Por Daniel Duque Velásquez - @danielduquev

El 3 de marzo de 2026, a cinco días de las elecciones legislativas, la Policía detuvo en las carreteras de La Guajira, a Luis Alfredo Acuña Vega. No era un ciudadano cualquiera. Era el escolta de la Unidad Nacional de Protección asignado al esquema de seguridad de Jaime Luis Lacouture, secretario general de la Cámara de Representantes. En el vehículo: $145 millones en efectivo, distribuidos en siete sobres de manila marcados con nombres de municipios y un corregimiento. Y encima, publicidad electoral de Daniel Restrepo Carmona, candidato conservador al Senado.

El caso resumía, en un solo automotor, todo lo que está mal con la política colombiana.

Restrepo no es un nombre que aparezca solo. Es el heredero político declarado del senador Carlos Andrés Trujillo, el parlamentario paisa que durante años construyó un poder electoral improbable: decenas de miles de votos en La Guajira, un departamento que no es el suyo, con una red de operadores locales tejida con paciencia y recursos que nunca nadie explicó del todo. Lacouture es parte de esa red.

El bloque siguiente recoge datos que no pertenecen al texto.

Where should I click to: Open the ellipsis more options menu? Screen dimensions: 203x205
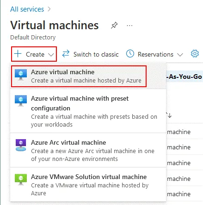pos(129,26)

Lo que ocurrió no fue una anomalía. Fue la fotografía de un sistema.

Trujillo lleva años siendo señalado. Olmedo López, el director de la UNGRD cuando estalló el escándalo por 40 carrotanques comprados con dineros públicos para llevar agua a La Guajira que nunca llegaron a ninguna parte, se desempeñó como secretario de Ambiente cuando Trujillo fue alcalde de Itagüí. Hay además una carretera en Uribia, inconclusa, adjudicada por $36.500 millones, sobre la que existen declaraciones ante la Fiscalía señalando que su contratación buscaba favorecer al propio Restrepo. Mismos nombres. Mismo departamento. Mismo patrón.

El desenlace judicial fue predecible. Un juez declaró ilegal la captura del escolta. Ordenó devolverle el dinero. Lo dejó ir. El abogado defensor explicó, con toda la calma del mundo, que tener efectivo en sobres no es delito. Técnicamente, tiene razón. En Colombia, la impunidad suele ser técnicamente correcta para quienes pueden contratar pomposos abogados.

Cinco días después, el 8 de marzo, los colombianos votaron. Daniel Restrepo obtuvo 122.380 votos en todo el país y ganó su curul en el Senado. En La Guajira, el departamento de los sobres, cosechó más de 13.000 votos — la segunda votación del Partido Conservador en ese territorio, solo detrás de Wadith Manzur, recientemente capturado por su presunta participación en el mismo escándalo de la UNGRD.

Es decir: los dos conservadores más votados en La Guajira tienen, cada uno, una sombra judicial encima por robarse recursos públicos que iban para atender a los más pobres de ese departamento.

La pregunta no es si hubo compra de votos. La pregunta es cuánto costó cada uno de esos 13.000 votos, quién pagó la cuenta, y si la justicia colombiana tendrá esta vez la voluntad de responderla. Las capturas ocurrieron. Las pruebas existen. Los nombres son públicos. Lo que falta no es información — lo que falta es consecuencia.

Porque en Colombia no hay democracia sin justicia electoral. Y hoy, la justicia electoral sigue siendo, en demasiados casos, una promesa que se declara ilegal antes de cumplirse.